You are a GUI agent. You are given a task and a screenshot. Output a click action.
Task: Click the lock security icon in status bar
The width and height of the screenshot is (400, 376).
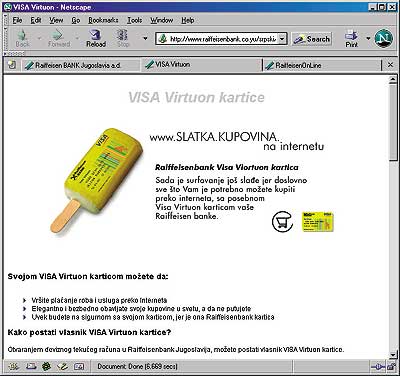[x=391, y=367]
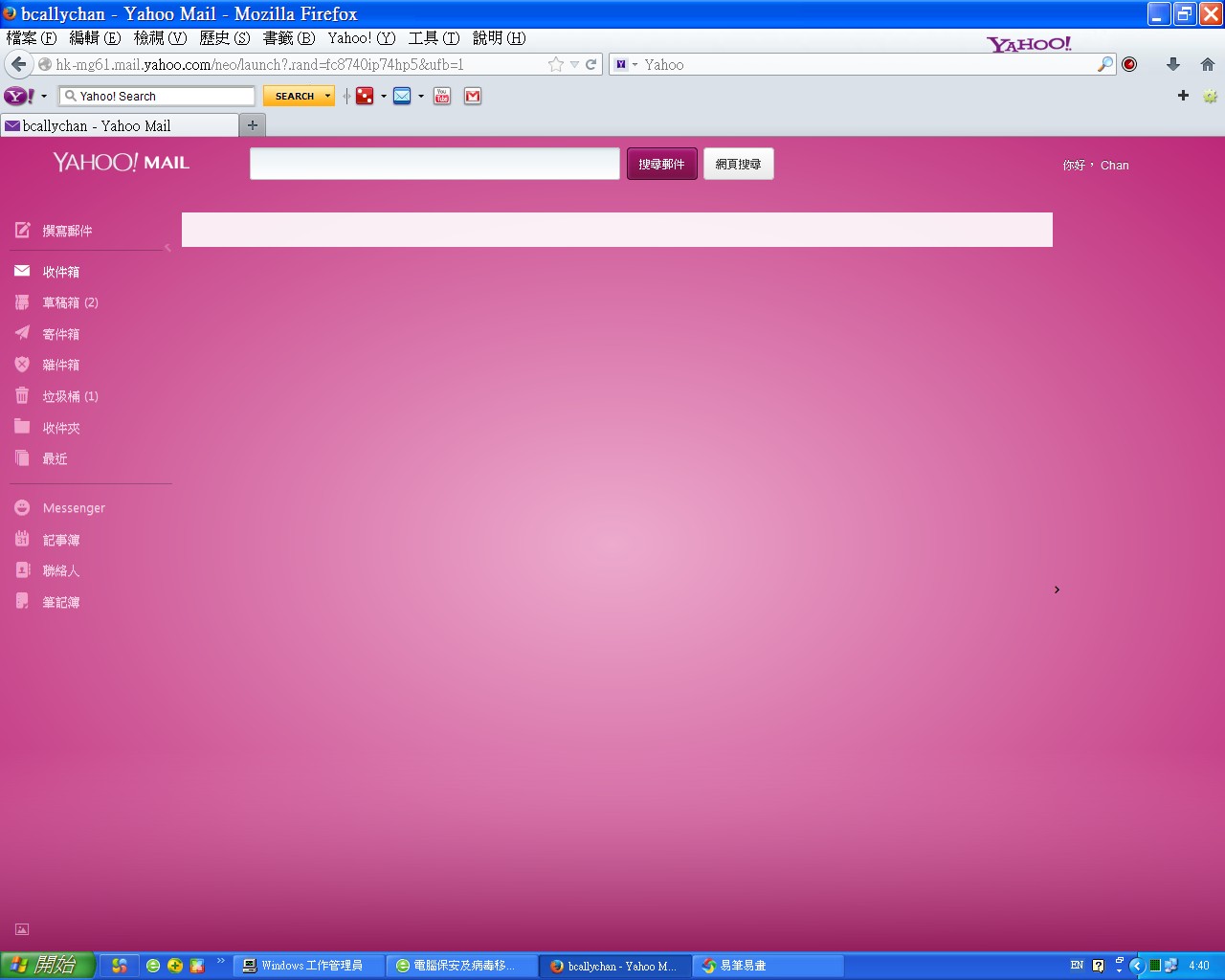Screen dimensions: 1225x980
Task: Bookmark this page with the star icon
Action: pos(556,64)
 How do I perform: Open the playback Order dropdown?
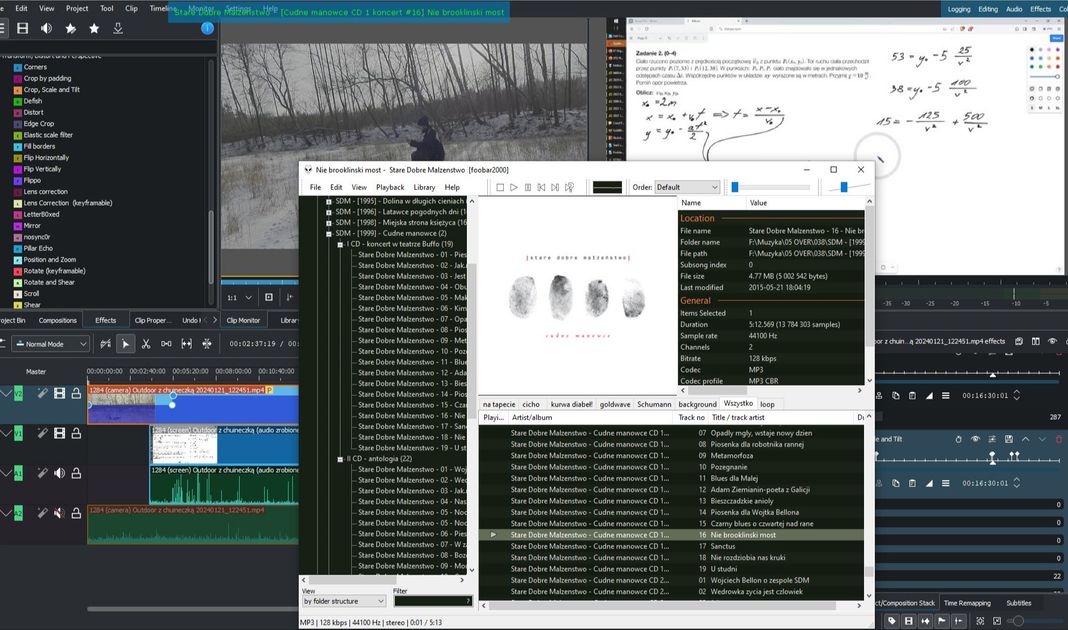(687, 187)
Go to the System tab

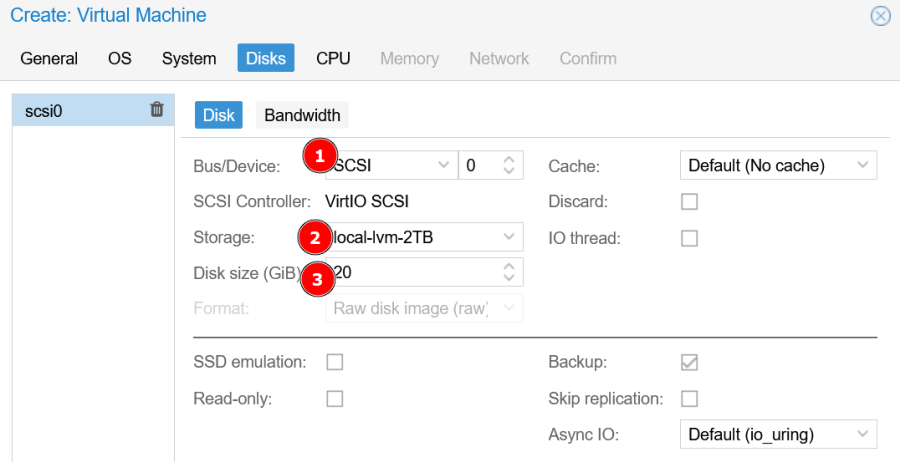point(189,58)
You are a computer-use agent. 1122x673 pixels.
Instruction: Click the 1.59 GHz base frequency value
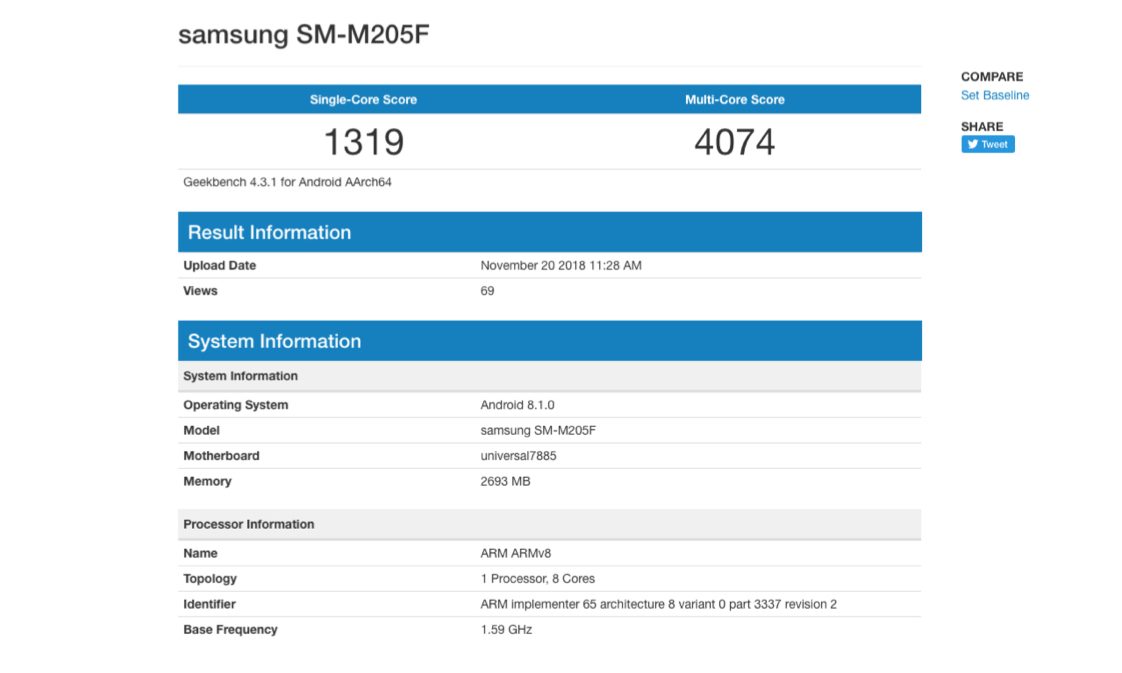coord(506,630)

--

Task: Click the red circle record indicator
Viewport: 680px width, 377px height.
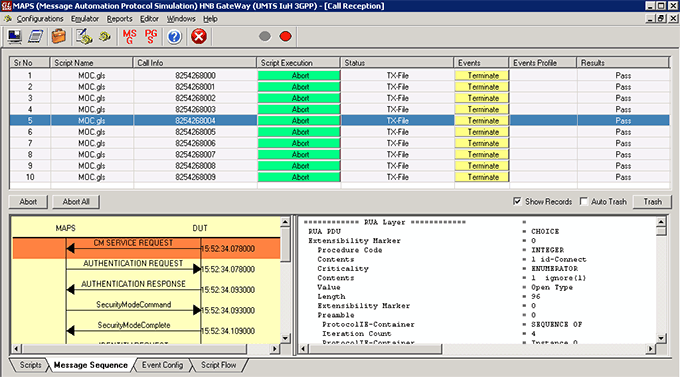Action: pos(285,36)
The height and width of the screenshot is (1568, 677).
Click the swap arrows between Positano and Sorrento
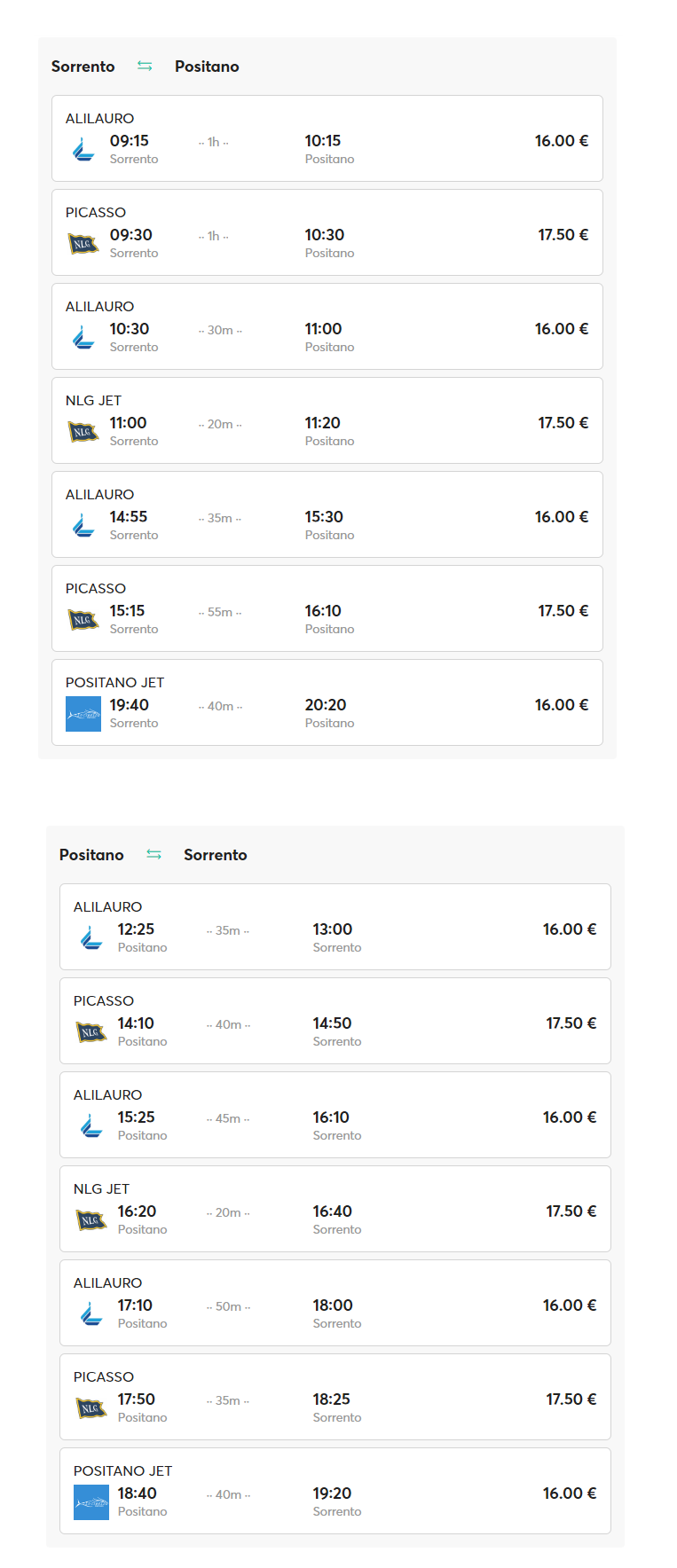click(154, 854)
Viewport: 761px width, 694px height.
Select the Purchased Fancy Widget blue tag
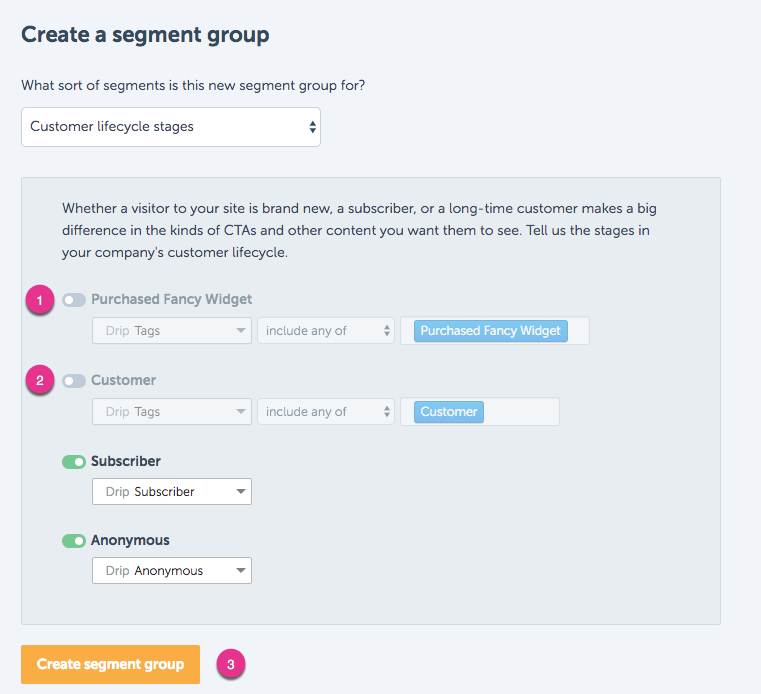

---

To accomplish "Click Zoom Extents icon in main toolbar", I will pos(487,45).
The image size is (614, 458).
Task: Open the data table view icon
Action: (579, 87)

CHALLENGE: Set down the records again word for word, starting at the line that contains "You are a GUI" and ending at the line that contains "coord(506,630)". Leave out the pictures.

THE COMPLETED TASK:
You are a GUI agent. You are given a task and a screenshot. Output a click action.
Task: Click the lock security icon in status bar
The width and height of the screenshot is (400, 376).
[x=391, y=367]
Screen dimensions: 1225x980
Task: Bookmark this page with the star icon
Action: pos(556,64)
 How do I perform: Open the playback Order dropdown?
(687, 187)
Go to the System tab

point(189,58)
You are a computer-use agent. 1122x673 pixels.
Instruction: Click the 1.59 GHz base frequency value
coord(506,630)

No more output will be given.